---------- AVAILABLE RECORDS ----------
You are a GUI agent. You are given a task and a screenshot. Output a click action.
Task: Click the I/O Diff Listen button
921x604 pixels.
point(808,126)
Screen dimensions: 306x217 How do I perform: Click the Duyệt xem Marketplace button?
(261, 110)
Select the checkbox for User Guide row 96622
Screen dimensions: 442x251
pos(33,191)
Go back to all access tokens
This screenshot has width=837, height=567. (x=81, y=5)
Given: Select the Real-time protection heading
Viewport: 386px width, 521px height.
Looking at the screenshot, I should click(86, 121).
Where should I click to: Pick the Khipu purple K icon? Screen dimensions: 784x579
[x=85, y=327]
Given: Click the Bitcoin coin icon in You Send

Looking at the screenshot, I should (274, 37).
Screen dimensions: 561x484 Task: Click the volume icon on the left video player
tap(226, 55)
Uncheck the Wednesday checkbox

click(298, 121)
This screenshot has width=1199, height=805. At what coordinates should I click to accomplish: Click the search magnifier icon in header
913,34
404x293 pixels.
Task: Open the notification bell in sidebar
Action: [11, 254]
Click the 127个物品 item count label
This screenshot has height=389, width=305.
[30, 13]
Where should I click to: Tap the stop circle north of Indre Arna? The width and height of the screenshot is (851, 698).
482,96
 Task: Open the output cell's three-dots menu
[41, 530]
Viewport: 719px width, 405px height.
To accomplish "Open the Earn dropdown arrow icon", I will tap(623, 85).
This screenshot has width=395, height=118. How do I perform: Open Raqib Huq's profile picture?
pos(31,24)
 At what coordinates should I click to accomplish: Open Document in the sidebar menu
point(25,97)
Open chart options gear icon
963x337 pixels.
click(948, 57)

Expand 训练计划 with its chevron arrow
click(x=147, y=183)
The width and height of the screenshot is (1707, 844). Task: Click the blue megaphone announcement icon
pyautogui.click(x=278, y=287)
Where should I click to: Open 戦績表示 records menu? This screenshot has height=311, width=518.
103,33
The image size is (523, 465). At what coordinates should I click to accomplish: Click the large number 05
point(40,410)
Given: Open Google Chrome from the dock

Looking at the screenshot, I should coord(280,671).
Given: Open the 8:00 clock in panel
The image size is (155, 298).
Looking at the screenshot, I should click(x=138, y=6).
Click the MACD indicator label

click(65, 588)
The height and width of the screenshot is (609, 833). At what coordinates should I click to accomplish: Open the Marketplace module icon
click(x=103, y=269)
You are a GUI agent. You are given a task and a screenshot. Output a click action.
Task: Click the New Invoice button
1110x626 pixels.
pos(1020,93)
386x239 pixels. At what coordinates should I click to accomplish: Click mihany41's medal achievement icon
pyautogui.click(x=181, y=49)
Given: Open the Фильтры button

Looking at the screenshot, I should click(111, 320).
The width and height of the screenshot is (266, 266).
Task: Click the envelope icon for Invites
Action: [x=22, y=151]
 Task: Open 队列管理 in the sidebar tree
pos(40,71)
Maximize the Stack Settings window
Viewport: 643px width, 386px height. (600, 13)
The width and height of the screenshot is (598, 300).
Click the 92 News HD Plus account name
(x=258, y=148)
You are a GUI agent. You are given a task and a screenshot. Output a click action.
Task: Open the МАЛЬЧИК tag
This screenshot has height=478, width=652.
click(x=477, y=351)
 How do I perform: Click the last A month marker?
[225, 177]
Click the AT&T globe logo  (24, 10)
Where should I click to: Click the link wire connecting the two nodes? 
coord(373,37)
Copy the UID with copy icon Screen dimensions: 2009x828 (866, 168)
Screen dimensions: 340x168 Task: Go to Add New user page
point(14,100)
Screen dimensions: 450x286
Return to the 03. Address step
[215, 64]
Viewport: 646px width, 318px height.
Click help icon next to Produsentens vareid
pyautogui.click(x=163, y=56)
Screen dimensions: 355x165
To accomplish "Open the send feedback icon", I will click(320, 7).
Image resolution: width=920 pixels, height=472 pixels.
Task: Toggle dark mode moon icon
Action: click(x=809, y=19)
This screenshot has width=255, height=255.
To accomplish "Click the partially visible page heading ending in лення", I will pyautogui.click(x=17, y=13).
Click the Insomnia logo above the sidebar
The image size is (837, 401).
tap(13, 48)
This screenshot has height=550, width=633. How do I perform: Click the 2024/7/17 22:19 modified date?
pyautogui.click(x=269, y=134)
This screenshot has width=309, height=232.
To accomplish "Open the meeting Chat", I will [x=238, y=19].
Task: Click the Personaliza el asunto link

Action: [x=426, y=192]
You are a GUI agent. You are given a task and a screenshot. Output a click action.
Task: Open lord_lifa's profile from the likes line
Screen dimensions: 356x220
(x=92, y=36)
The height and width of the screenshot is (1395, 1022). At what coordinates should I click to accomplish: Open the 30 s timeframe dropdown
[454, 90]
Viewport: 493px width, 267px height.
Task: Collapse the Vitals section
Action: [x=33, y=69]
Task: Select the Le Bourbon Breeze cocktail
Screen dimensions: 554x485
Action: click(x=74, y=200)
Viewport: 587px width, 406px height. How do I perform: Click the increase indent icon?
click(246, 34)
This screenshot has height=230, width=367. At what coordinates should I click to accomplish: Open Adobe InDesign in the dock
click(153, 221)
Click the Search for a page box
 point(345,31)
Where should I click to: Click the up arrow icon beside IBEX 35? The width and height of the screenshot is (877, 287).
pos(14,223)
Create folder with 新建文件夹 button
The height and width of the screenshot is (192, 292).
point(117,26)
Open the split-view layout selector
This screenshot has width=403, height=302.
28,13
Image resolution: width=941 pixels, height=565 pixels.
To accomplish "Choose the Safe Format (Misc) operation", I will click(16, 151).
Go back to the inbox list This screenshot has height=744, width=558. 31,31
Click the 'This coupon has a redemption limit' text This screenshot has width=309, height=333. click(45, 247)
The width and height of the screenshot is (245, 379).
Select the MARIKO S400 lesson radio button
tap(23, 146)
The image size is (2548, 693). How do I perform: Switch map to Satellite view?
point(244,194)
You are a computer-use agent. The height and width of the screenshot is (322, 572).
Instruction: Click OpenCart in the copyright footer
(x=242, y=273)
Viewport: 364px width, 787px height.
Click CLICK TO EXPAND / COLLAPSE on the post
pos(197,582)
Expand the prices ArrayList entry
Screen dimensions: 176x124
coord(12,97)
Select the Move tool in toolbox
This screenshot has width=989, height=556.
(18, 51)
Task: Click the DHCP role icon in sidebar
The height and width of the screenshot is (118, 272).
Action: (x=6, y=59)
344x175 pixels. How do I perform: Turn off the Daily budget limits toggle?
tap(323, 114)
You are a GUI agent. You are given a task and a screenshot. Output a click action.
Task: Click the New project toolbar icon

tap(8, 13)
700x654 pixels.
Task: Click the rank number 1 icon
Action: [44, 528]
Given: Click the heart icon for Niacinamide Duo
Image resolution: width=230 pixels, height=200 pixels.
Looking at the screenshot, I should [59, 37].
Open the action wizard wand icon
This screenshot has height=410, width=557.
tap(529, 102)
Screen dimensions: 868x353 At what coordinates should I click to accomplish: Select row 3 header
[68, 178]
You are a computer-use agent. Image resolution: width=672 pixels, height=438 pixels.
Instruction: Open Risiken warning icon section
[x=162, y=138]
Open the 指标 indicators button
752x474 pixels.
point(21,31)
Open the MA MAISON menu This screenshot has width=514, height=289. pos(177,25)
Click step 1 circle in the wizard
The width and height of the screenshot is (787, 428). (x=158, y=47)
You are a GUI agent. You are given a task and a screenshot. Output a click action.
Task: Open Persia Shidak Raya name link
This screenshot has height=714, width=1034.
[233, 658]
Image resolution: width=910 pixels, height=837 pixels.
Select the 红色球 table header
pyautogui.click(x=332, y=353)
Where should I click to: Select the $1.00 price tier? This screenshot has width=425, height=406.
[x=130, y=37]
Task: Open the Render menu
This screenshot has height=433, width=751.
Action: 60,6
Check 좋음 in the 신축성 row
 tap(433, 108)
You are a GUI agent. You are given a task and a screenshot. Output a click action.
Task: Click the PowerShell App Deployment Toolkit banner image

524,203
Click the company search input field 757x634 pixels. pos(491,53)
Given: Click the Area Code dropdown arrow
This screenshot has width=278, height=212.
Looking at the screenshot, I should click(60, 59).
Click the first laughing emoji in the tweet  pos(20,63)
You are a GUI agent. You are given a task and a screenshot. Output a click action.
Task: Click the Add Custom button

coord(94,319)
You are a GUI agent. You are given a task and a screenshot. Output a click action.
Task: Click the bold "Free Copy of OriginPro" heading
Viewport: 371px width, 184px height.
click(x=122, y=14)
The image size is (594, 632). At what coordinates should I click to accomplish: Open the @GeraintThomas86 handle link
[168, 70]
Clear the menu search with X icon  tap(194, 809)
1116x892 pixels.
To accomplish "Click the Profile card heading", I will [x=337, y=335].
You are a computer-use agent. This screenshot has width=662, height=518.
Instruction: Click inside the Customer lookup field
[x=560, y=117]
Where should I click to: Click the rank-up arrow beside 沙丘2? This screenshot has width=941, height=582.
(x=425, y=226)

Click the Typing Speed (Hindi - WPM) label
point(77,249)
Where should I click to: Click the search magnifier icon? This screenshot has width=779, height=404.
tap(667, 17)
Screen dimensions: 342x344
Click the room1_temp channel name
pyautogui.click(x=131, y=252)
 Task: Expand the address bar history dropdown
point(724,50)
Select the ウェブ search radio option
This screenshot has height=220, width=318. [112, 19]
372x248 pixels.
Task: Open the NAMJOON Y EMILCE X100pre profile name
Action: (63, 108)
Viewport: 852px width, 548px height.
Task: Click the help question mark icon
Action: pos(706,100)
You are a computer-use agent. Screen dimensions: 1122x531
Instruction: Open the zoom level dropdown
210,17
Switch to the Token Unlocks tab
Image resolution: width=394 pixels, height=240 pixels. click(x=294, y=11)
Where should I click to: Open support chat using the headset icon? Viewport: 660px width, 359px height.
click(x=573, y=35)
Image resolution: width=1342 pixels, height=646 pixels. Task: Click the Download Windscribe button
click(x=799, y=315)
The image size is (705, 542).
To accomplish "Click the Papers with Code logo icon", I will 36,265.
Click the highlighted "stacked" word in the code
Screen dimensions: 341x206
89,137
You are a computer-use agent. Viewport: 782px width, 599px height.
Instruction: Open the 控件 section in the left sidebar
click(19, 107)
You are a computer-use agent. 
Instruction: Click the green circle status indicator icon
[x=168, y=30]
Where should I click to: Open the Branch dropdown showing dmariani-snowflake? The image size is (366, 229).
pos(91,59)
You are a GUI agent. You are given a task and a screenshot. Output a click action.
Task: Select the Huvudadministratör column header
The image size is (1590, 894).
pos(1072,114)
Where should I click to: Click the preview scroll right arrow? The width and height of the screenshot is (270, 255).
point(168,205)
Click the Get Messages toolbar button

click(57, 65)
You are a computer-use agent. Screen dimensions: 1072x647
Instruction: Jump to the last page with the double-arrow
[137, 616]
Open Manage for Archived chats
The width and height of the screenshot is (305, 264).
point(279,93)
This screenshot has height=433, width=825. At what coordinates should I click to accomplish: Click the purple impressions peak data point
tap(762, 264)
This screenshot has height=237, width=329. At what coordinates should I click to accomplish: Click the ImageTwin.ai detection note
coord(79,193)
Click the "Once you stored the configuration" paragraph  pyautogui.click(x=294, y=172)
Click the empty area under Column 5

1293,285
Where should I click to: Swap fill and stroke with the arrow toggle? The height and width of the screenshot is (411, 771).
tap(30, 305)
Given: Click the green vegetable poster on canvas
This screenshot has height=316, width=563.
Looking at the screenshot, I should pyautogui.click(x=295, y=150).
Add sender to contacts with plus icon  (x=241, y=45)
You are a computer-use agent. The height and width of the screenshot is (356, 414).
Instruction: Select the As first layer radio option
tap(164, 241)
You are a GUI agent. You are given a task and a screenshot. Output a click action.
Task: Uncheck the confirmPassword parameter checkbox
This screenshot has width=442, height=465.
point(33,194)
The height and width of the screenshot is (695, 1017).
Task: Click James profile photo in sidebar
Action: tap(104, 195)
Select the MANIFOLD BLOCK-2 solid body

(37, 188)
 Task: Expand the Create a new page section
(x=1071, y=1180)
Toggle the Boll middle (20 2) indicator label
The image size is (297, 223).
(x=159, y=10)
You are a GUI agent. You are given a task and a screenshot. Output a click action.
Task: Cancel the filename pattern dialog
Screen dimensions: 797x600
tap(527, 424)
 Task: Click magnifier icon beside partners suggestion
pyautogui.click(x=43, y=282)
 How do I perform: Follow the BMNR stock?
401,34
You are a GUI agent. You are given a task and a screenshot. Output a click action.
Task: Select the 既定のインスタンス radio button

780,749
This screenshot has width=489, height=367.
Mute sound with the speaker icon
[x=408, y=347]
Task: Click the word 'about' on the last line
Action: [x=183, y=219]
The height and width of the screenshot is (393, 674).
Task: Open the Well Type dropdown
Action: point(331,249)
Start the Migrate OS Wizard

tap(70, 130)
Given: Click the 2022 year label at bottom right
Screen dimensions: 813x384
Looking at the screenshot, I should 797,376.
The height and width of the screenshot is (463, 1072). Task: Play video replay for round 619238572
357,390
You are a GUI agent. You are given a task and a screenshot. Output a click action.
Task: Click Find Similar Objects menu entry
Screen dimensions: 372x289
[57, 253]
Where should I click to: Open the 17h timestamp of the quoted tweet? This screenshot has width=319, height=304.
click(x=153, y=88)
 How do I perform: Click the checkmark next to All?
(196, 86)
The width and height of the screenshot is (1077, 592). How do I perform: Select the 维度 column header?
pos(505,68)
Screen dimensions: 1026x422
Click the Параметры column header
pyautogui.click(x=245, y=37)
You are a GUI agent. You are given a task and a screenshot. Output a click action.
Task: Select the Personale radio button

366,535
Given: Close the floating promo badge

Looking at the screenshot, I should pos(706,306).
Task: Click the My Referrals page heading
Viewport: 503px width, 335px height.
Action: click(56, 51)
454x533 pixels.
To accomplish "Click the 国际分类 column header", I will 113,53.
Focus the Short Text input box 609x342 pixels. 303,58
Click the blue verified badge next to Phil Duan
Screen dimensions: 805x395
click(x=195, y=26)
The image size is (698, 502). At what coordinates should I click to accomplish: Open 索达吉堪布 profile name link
----------
## [THE PROBLEM]
Taking the entries above, write out exactly each line from the one holding "How do I perform: Follow the BMNR stock?" to the one holding "This screenshot has width=489, height=367.", both included, and stop there.

## [REPLY TO THE EXERCISE]
 How do I perform: Follow the BMNR stock?
401,34
You are a GUI agent. You are given a task and a screenshot. Output a click action.
Task: Select the 既定のインスタンス radio button

780,749
This screenshot has width=489, height=367.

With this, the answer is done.